### RECORDS SUPPLIED
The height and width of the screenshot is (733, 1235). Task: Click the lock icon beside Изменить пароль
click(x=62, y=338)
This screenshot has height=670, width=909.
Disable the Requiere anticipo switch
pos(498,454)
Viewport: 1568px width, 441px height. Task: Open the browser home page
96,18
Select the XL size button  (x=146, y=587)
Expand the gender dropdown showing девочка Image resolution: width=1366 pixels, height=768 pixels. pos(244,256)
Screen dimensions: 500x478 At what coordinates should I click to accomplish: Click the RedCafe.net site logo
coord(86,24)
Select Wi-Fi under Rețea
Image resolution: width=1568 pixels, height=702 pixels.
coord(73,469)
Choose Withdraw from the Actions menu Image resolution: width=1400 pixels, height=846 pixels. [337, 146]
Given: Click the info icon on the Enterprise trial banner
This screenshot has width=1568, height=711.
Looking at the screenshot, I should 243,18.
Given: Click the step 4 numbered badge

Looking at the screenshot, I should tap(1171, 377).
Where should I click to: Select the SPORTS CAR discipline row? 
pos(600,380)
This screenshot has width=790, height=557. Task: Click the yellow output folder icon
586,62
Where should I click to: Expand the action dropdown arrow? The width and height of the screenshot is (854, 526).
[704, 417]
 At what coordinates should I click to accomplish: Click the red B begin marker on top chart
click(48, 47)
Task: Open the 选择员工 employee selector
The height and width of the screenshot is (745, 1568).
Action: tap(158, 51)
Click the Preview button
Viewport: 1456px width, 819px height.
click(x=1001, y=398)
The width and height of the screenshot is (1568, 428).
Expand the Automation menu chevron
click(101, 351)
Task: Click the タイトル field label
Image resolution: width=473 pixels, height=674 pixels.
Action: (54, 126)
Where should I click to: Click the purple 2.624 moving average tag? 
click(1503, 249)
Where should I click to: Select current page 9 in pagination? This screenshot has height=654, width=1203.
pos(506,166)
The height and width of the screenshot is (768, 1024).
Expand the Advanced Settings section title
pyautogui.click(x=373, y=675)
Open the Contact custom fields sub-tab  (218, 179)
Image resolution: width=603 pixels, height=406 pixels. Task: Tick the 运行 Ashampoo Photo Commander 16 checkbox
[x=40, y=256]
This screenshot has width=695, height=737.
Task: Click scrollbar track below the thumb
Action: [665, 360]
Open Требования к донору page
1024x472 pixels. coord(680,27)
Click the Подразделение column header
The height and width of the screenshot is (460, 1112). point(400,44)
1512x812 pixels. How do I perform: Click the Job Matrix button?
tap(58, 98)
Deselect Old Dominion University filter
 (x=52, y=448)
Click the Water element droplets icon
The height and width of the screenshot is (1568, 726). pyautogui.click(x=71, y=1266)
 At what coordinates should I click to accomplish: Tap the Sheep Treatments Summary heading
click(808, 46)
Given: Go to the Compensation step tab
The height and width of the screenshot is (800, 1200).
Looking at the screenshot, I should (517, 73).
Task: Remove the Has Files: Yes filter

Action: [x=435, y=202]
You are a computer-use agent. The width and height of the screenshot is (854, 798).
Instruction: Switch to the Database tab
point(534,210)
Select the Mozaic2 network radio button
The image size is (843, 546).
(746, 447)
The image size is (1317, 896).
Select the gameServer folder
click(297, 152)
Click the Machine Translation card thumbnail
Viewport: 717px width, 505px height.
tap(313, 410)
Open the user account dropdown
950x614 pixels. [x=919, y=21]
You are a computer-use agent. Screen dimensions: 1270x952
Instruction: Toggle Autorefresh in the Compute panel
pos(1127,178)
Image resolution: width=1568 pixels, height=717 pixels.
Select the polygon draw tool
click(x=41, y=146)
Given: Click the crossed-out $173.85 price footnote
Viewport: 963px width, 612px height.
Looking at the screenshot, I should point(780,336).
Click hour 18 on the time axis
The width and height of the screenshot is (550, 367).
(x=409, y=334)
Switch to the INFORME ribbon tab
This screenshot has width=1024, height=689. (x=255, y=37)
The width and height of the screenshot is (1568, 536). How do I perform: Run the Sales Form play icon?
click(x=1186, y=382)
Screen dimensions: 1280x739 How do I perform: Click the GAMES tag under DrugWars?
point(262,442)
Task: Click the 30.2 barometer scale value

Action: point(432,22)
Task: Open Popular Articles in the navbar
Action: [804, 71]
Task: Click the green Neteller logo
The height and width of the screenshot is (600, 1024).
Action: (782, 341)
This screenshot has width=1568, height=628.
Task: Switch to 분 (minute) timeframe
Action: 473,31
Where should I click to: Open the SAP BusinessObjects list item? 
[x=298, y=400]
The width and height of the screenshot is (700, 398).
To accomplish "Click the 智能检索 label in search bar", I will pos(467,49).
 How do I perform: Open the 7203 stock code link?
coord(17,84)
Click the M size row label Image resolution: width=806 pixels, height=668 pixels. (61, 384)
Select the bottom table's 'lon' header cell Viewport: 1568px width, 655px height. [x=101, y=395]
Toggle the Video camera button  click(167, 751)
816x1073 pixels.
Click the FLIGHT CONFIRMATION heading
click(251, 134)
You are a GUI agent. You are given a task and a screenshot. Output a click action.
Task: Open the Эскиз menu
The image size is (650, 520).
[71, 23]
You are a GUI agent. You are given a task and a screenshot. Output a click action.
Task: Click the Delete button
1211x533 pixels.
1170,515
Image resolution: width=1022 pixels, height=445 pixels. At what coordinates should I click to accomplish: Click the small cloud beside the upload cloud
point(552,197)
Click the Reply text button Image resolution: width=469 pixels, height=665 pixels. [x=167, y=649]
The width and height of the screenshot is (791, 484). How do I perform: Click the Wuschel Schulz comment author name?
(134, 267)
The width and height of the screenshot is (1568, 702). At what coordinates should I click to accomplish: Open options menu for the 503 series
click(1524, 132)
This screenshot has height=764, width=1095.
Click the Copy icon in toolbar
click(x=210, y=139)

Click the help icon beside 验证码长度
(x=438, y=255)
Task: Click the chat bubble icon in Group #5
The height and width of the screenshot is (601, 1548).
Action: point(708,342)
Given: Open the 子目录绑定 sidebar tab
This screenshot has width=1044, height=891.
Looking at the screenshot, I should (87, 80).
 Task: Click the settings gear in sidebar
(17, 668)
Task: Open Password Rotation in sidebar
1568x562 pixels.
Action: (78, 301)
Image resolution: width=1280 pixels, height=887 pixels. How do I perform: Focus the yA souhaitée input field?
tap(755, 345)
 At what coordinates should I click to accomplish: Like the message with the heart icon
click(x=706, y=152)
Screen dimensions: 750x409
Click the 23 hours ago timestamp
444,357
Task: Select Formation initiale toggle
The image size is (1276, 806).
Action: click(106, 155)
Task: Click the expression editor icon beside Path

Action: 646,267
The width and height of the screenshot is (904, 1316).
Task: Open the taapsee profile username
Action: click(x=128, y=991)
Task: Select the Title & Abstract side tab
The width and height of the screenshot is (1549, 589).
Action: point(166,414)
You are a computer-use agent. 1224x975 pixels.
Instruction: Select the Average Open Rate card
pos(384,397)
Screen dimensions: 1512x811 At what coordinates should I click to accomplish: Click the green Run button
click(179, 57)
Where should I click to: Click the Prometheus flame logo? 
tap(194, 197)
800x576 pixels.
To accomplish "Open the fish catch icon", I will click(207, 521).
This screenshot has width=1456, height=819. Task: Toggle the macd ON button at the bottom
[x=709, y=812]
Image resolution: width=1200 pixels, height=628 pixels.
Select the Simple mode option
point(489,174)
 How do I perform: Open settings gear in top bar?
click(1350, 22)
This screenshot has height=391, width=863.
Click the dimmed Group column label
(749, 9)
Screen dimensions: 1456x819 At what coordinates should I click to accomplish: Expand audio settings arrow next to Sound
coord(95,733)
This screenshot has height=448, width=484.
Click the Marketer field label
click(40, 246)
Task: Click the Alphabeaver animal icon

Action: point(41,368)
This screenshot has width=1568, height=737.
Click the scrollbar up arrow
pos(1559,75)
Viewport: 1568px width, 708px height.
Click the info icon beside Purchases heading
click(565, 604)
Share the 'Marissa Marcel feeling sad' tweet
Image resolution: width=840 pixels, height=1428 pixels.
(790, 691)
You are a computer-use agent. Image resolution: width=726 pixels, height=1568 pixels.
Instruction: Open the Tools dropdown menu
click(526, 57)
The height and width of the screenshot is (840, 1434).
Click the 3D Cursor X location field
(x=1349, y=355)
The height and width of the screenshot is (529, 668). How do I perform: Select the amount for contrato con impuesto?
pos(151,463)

### WHAT TO PRODUCE
Extract the lines exactly as they appear, from the line containing "This screenshot has width=1568, height=737." through the end of the records, both included.

### FINISHED ANSWER
This screenshot has width=1568, height=737.
Click the scrollbar up arrow
pos(1559,75)
Viewport: 1568px width, 708px height.
Click the info icon beside Purchases heading
click(565, 604)
Share the 'Marissa Marcel feeling sad' tweet
Image resolution: width=840 pixels, height=1428 pixels.
(790, 691)
You are a computer-use agent. Image resolution: width=726 pixels, height=1568 pixels.
Instruction: Open the Tools dropdown menu
click(526, 57)
The height and width of the screenshot is (840, 1434).
Click the 3D Cursor X location field
(x=1349, y=355)
The height and width of the screenshot is (529, 668). How do I perform: Select the amount for contrato con impuesto?
pos(151,463)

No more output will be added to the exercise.